GIVEN DATA:
__________________________________________________

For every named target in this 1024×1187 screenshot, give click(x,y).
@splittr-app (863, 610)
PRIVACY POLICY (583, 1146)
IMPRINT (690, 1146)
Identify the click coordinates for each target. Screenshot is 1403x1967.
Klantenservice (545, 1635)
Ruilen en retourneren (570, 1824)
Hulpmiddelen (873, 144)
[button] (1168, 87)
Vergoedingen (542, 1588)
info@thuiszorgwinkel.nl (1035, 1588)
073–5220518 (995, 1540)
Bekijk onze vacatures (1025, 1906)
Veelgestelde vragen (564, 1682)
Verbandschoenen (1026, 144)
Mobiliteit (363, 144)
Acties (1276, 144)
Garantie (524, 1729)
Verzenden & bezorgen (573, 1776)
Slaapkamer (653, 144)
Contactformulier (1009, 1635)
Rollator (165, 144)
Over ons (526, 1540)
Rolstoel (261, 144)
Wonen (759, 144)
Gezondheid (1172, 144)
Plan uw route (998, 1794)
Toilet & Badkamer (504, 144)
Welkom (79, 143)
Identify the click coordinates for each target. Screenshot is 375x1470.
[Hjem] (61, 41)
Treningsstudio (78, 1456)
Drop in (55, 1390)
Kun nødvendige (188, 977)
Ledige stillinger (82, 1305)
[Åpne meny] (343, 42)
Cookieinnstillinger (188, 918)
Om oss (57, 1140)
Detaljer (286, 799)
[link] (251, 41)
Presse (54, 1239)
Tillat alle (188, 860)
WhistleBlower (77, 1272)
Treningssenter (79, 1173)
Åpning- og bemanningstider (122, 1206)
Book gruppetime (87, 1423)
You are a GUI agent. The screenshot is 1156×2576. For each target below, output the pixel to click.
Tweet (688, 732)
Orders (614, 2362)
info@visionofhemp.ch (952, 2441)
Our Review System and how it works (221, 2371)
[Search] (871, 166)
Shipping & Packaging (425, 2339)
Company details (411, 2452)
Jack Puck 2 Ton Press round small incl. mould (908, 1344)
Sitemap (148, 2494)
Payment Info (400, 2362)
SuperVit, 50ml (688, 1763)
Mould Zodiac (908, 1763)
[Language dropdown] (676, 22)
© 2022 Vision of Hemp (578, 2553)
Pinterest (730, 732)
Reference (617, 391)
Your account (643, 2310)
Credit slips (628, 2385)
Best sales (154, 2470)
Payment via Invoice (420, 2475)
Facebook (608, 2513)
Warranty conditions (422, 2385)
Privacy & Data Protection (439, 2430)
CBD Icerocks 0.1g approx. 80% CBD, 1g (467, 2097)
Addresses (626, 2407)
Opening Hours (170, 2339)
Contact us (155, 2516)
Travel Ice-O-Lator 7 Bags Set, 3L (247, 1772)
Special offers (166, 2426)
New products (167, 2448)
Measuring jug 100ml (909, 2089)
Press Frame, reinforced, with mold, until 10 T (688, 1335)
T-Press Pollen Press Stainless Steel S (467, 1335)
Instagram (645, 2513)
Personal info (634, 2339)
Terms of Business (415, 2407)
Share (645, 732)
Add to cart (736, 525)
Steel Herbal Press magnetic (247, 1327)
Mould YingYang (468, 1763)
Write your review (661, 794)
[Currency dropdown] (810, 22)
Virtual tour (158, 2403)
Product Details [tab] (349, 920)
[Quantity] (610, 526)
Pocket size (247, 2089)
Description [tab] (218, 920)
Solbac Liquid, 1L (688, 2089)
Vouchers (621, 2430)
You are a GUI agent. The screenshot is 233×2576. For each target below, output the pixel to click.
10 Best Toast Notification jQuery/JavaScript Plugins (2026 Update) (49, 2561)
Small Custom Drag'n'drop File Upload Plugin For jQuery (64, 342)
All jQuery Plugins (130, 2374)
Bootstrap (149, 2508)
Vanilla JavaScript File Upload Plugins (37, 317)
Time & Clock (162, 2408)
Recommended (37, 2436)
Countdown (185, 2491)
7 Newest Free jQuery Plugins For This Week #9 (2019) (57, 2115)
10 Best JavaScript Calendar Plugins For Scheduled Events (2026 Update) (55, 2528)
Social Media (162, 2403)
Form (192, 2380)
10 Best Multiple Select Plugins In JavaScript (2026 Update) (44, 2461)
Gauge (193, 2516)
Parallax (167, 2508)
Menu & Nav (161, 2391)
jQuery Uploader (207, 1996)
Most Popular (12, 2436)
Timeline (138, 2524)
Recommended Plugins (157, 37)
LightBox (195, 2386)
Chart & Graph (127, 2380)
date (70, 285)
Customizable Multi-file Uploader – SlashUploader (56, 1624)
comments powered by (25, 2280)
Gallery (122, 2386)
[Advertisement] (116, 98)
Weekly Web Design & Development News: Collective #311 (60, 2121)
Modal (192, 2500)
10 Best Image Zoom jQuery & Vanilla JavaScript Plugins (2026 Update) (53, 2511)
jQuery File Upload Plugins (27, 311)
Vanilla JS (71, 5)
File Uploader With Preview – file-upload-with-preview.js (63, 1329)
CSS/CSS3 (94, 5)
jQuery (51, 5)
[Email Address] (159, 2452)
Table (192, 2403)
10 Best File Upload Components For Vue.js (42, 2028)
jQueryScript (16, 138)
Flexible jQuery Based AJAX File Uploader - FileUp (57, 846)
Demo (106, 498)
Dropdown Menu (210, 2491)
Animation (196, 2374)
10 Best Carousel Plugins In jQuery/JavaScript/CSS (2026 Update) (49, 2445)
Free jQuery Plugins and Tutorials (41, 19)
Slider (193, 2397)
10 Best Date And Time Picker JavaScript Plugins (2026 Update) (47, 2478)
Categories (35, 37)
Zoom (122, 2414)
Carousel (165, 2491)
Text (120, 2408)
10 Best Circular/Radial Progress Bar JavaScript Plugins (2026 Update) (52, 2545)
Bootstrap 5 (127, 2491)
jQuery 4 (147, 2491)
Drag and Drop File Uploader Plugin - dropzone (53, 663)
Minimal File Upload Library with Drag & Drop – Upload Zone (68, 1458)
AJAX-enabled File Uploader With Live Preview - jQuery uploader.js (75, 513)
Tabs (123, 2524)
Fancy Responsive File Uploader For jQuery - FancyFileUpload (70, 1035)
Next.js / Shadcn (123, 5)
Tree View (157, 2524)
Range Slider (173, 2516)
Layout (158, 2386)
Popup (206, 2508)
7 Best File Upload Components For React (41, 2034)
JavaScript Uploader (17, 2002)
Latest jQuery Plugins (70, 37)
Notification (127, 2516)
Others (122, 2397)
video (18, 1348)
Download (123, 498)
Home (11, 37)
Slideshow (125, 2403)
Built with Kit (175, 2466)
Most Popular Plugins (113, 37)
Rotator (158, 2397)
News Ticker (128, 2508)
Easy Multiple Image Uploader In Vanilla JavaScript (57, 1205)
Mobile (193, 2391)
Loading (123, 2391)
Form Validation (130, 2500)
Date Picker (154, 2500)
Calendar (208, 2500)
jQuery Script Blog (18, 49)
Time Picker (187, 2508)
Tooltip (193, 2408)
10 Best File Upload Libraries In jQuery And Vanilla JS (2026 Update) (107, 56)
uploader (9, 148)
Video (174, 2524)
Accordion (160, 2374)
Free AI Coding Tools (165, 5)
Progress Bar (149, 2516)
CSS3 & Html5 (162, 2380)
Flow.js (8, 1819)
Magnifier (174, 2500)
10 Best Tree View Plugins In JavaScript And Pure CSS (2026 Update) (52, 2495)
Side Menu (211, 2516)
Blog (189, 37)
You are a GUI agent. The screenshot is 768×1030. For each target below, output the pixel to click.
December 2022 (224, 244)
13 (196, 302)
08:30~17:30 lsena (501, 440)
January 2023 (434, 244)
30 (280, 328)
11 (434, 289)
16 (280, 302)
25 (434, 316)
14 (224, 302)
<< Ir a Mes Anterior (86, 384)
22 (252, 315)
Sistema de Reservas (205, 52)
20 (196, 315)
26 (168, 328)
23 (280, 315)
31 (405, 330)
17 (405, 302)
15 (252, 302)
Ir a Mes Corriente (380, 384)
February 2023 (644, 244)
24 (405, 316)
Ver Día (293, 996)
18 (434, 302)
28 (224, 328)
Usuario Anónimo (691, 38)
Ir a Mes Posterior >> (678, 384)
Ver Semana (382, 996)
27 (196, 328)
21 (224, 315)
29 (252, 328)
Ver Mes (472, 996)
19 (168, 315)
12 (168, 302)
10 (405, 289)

__________________________________________________

Add -76 to both numbers of every coordinate pair in the answers, and rewrite each line from the line holding "Company details (411, 2452)" through the line holding "Contact us (155, 2516)", inclusive, with its new coordinates.

FINISHED ANSWER:
Company details (335, 2376)
Jack Puck 2 Ton Press round small incl. mould (832, 1268)
Sitemap (72, 2418)
Payment Info (324, 2286)
SuperVit, 50ml (612, 1687)
Mould Zodiac (832, 1687)
[Language dropdown] (600, -54)
© 2022 Vision of Hemp (502, 2477)
Pinterest (654, 656)
Reference (541, 315)
Your account (567, 2234)
Credit slips (552, 2309)
Best sales (78, 2394)
Payment via Invoice (344, 2399)
Facebook (532, 2437)
Warranty conditions (346, 2309)
Privacy & Data Protection (363, 2354)
CBD Icerocks 0.1g approx. 80% CBD, 1g (391, 2021)
Addresses (550, 2331)
Opening Hours (94, 2263)
Contact us (79, 2440)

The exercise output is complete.